Stony Brook MAT 123 Fall 2015
Lecture 21: Law of sines, law of cosines, inverse trig functions
November 4, 2015

Start   ok, so now we are going to learn some other stuff.
So I guess we did law of sines last time?
Now we will do the law of cosines.
isn't that fun?.
Ok, I can show you where this comes from.
But you know I already showed you where the law of sines comes from.
One derivation is enough Remember if you want to find the sides of a right triangle
0:35and you know an angle and side you can use SOH CAH TOA and thats what the trig ratios are for.
If you have a non-right triangles you can use the law of sines.
Law of sines if you remember.
Basically you have a triangle that is not right.
What we do is we label the three angle A, B, and C with capital letters.
1:03and we use the lower case a, b, c to stand for sides that are opposite to those angles Opposite, opposite, opposite.
Ok? The law of sines says--- For those of you missed class on Monday it was all review except for the law of sines part-- The law of sines said that sine of any angle divided by its opposite side
1:38is equal to sine of the other angle divided by its opposite side and equal to the sine of the third angle divided by its opposite side.
ok? Where are we able to use this?
We are able to use the law of sines for certain triangles but not for other triangles.
And where some information are been given
2:06For example, if you are given two of the sides and the included angle you would not be able to use the law of sines.
☆ ☆ ☆ ☆ ☆
* WHAT IS ASKED
A) Give every timestamp that appears in the lecture transcript, in the order it occurs.
B) Resume the lecture transcript on the law of sines and law of cosines, picking up right after its final sentence.
The items that follow are drawn from a separate source.

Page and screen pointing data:
☆ ☆ ☆ ☆ ☆
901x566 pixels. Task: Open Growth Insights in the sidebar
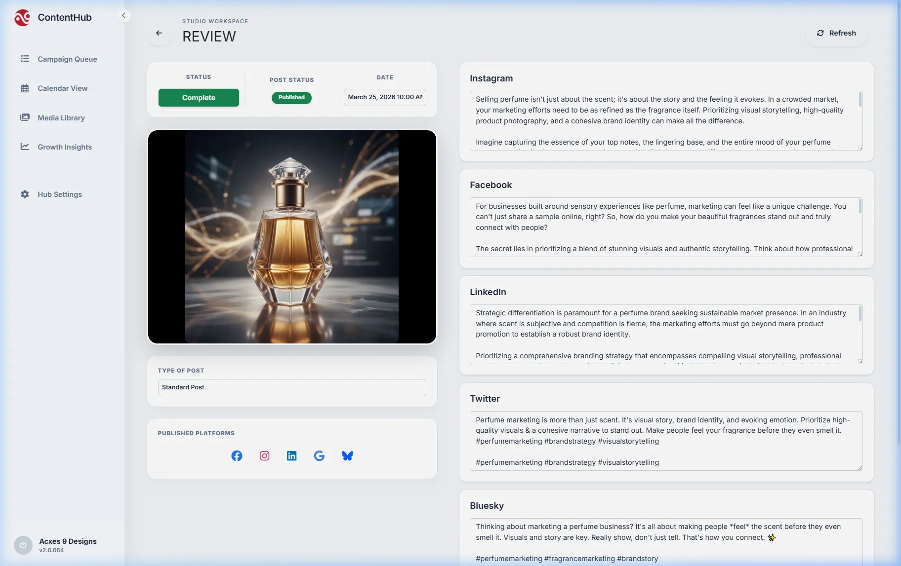pyautogui.click(x=65, y=147)
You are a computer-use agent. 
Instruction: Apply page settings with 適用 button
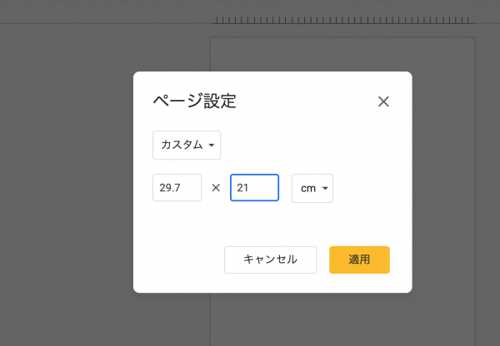click(x=359, y=260)
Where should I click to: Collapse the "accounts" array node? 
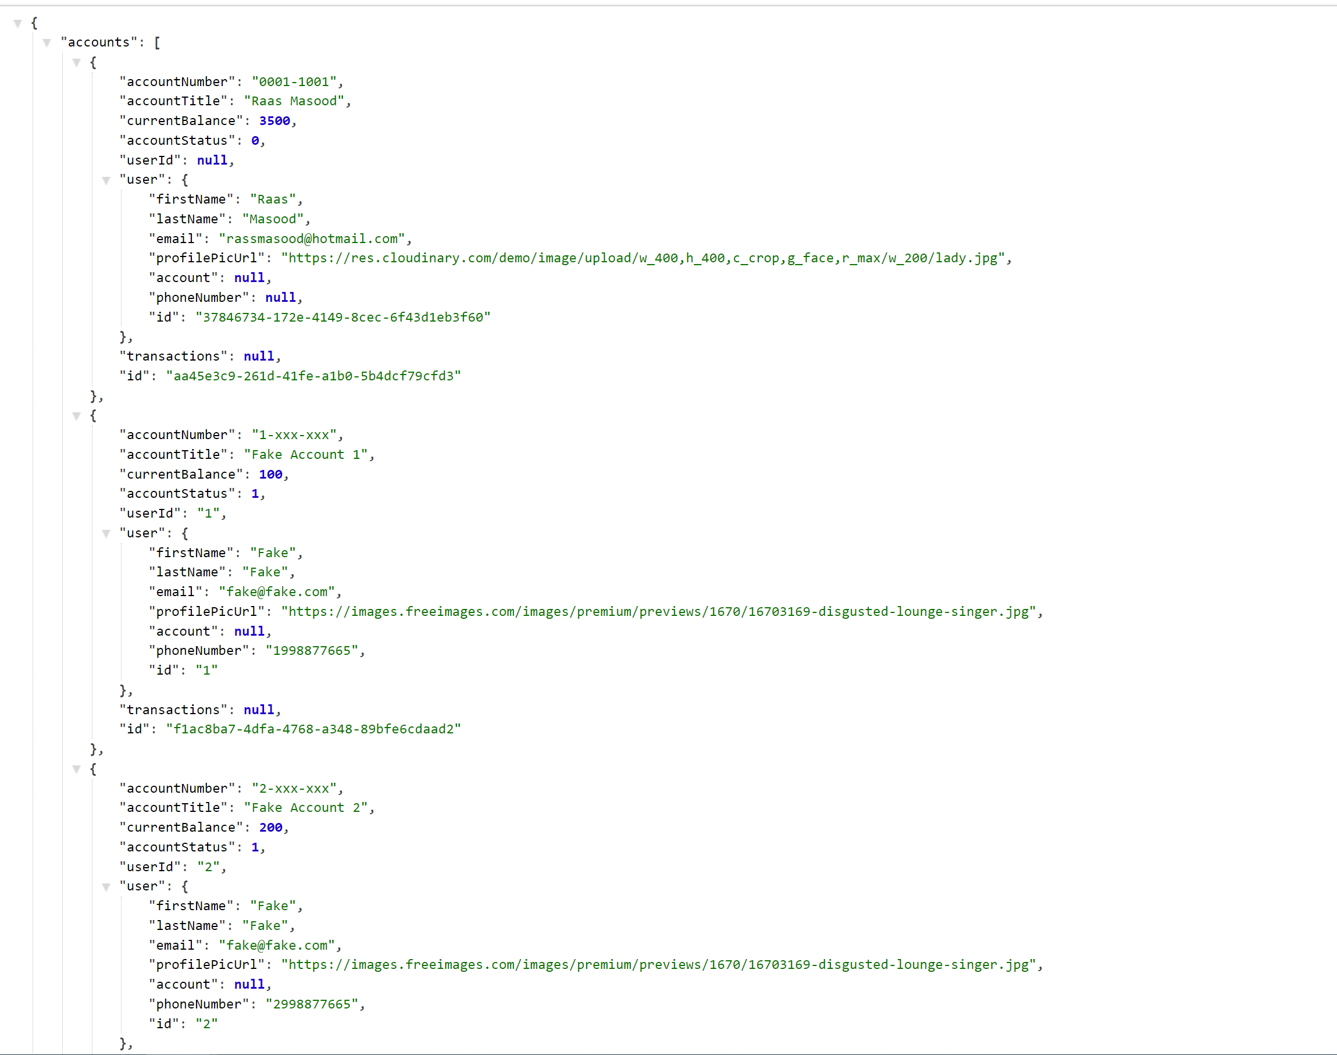point(47,42)

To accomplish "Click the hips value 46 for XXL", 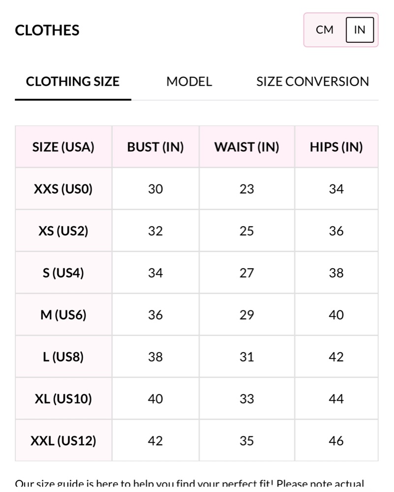I will point(336,441).
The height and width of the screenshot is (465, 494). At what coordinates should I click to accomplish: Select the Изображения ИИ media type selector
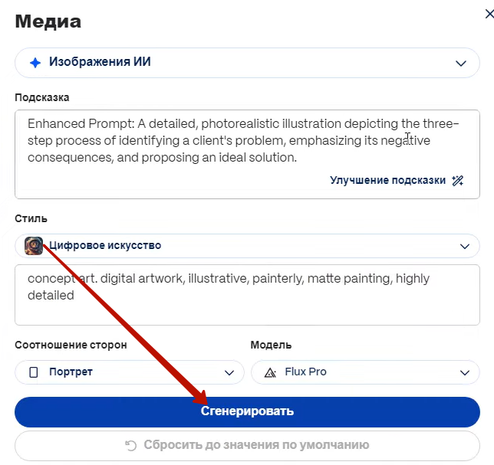click(x=247, y=63)
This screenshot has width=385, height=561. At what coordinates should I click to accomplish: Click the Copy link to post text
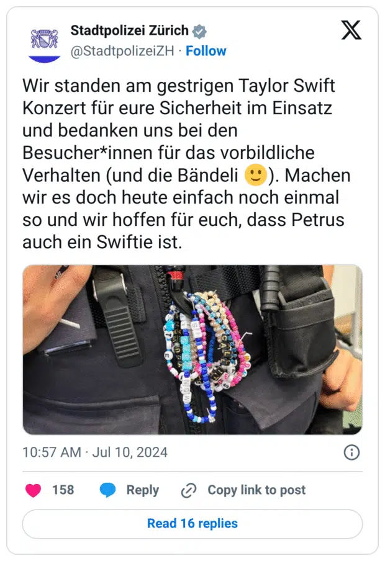256,490
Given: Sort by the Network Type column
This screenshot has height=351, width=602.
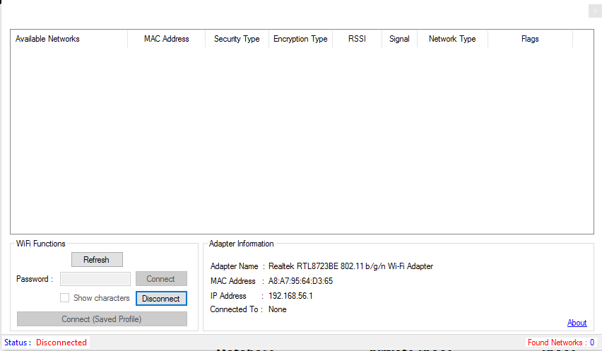Looking at the screenshot, I should [x=452, y=40].
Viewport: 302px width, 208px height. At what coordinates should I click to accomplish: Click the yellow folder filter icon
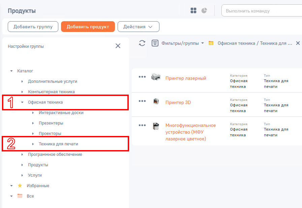click(x=211, y=43)
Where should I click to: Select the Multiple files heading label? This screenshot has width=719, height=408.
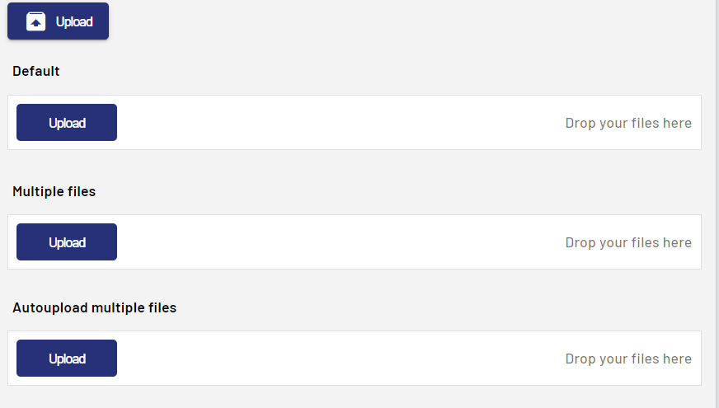pos(54,191)
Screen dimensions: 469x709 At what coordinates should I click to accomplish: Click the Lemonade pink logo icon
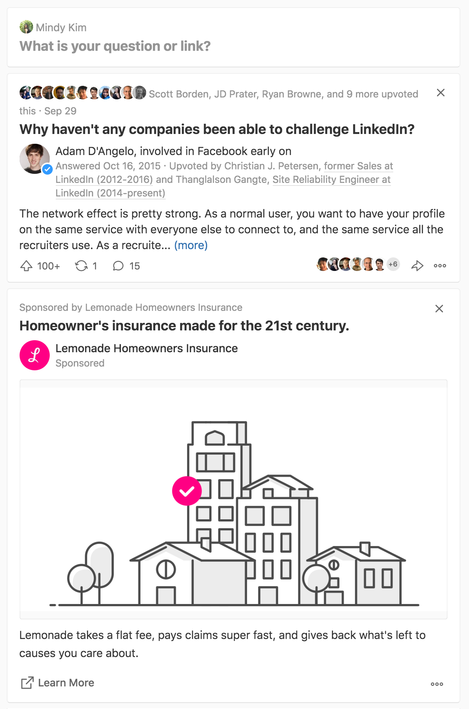pyautogui.click(x=35, y=355)
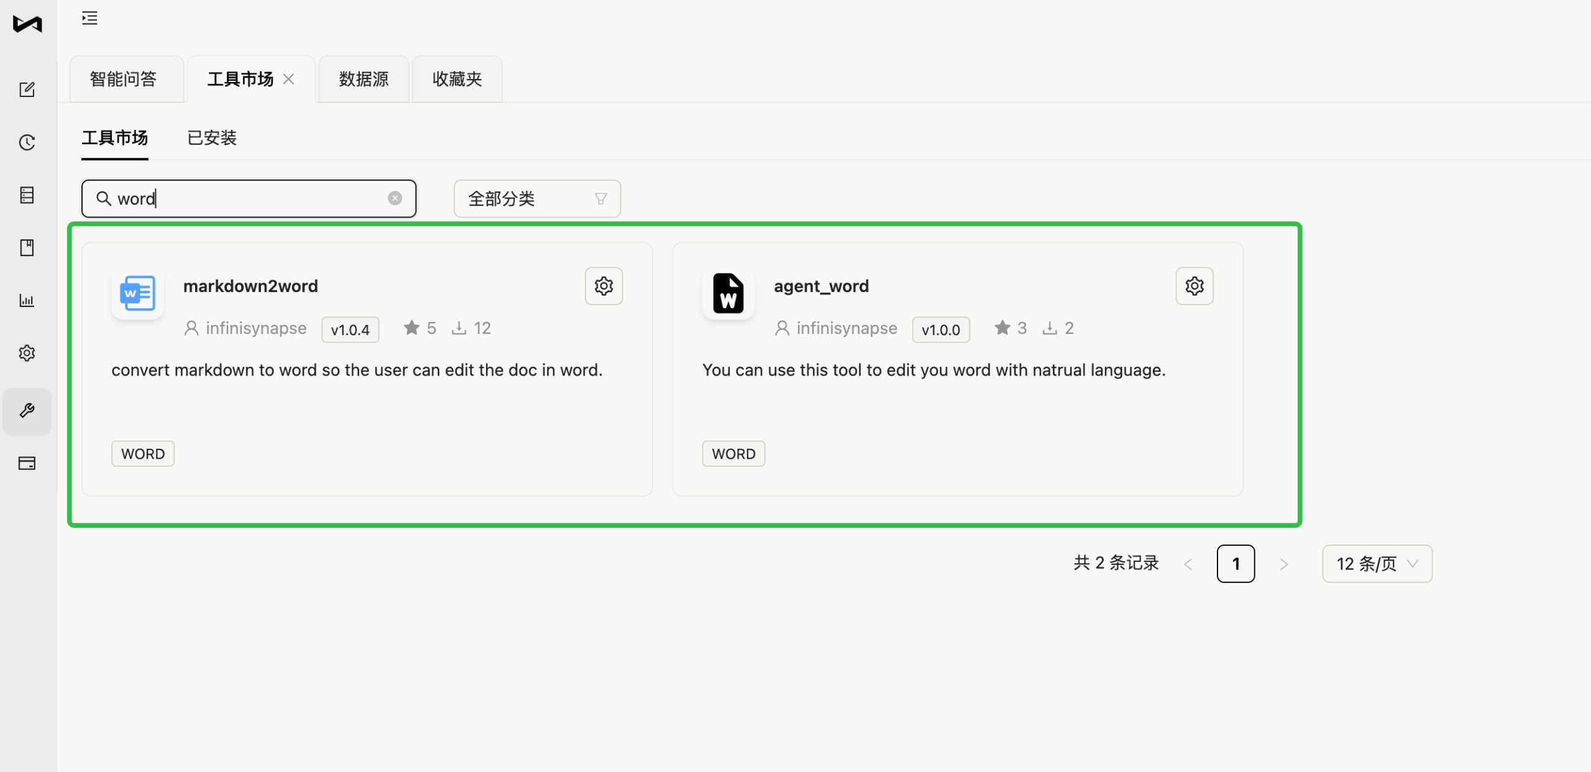The width and height of the screenshot is (1591, 772).
Task: Expand the app logo menu
Action: coord(27,24)
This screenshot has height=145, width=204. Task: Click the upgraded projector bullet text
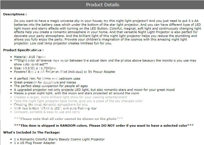click(94, 90)
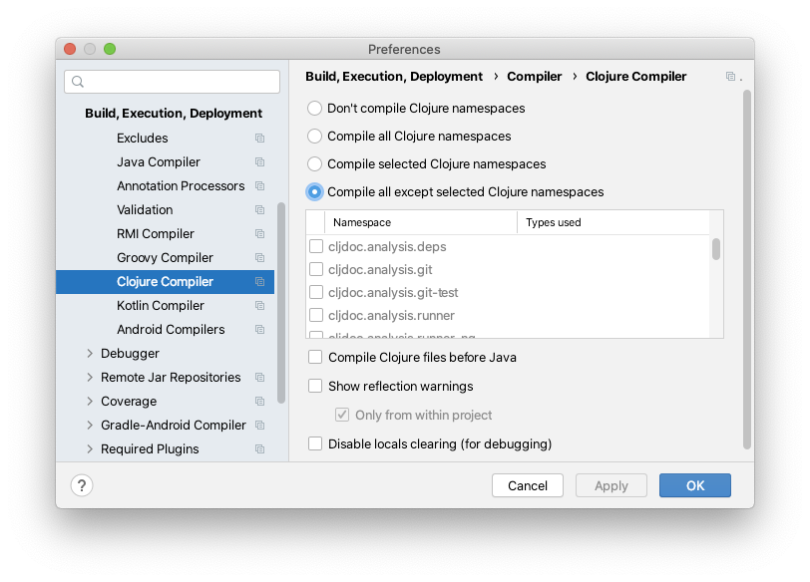Click project-level icon beside Java Compiler

[259, 162]
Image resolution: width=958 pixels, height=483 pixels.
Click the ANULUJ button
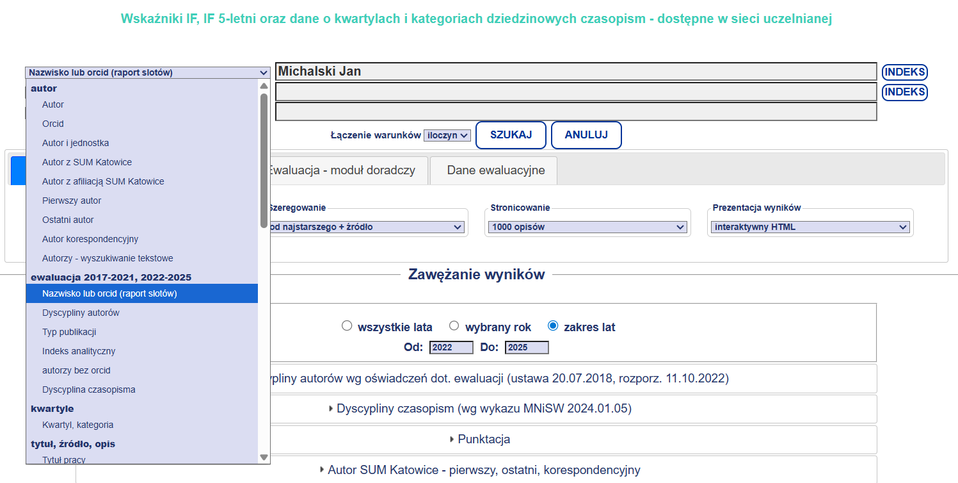click(586, 135)
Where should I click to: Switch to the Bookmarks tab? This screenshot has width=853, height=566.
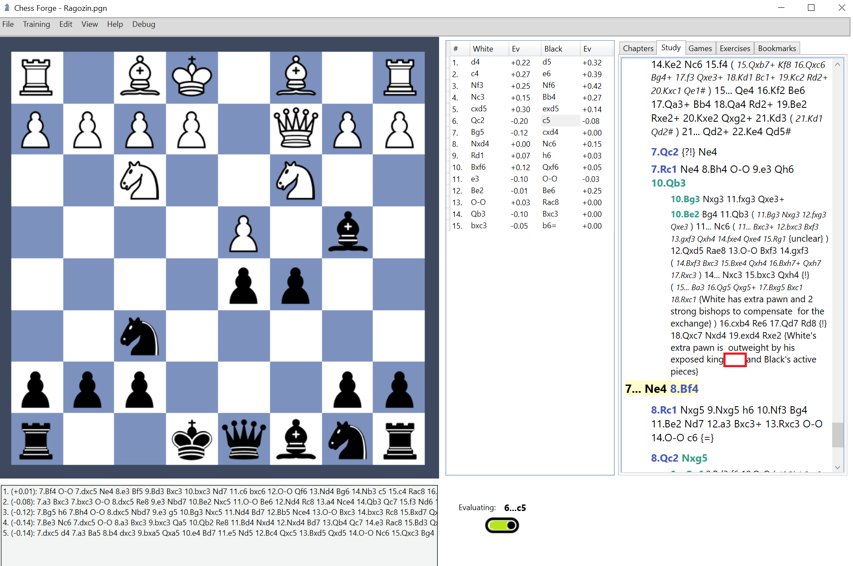pos(777,48)
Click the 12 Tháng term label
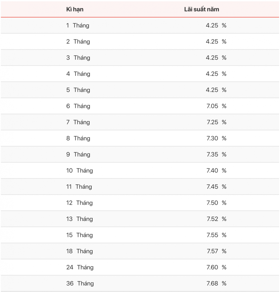 80,203
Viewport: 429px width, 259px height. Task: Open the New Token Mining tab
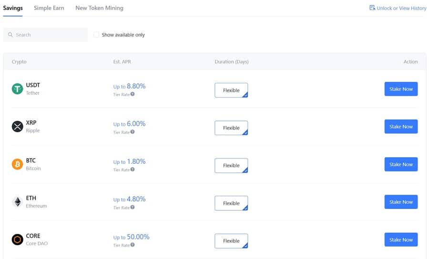(x=99, y=8)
☆ ☆ ☆ ☆ ☆
* EXERCISE RESPONSES
A) 0:35, 1:03, 1:38, 2:06

B)
So, when can I use the law of sines?
You can use it if you have angle, side, angle (ASA) or you can use it if you have side, angle, angle (SAA).
Do you know what I mean by that?
Angle, side, angle. For example if I have angle A, side b, and angle C.
2:34One thing that we know is that the sum of interior angles of a triangle is 180 degrees.
So if you know two of the angles you immediately know the third angle.
In these two cases, given that you have two angles you can find the third angle.
And since we have a pair angles and the sides you can find the other side.
However, sometimes you don't have that information.
Sometimes instead we have different sets of information.
3:05Then you need a second formula. ok?
You will use this formula if you either have only sides, all three sides (SSS) and you have side, angle, side (SAS).
Now, you use the law of cosines.
I can derive the law of cosines, but you know.
3:32Not that exciting! the law of cosines says kind like the pythagorean theorem.
It says c squared is equal to a squared plus b squared but since we don't have to have , since we don't have a right triangle you have to make an adjustment.
You have to subtract 2 a b cos(C).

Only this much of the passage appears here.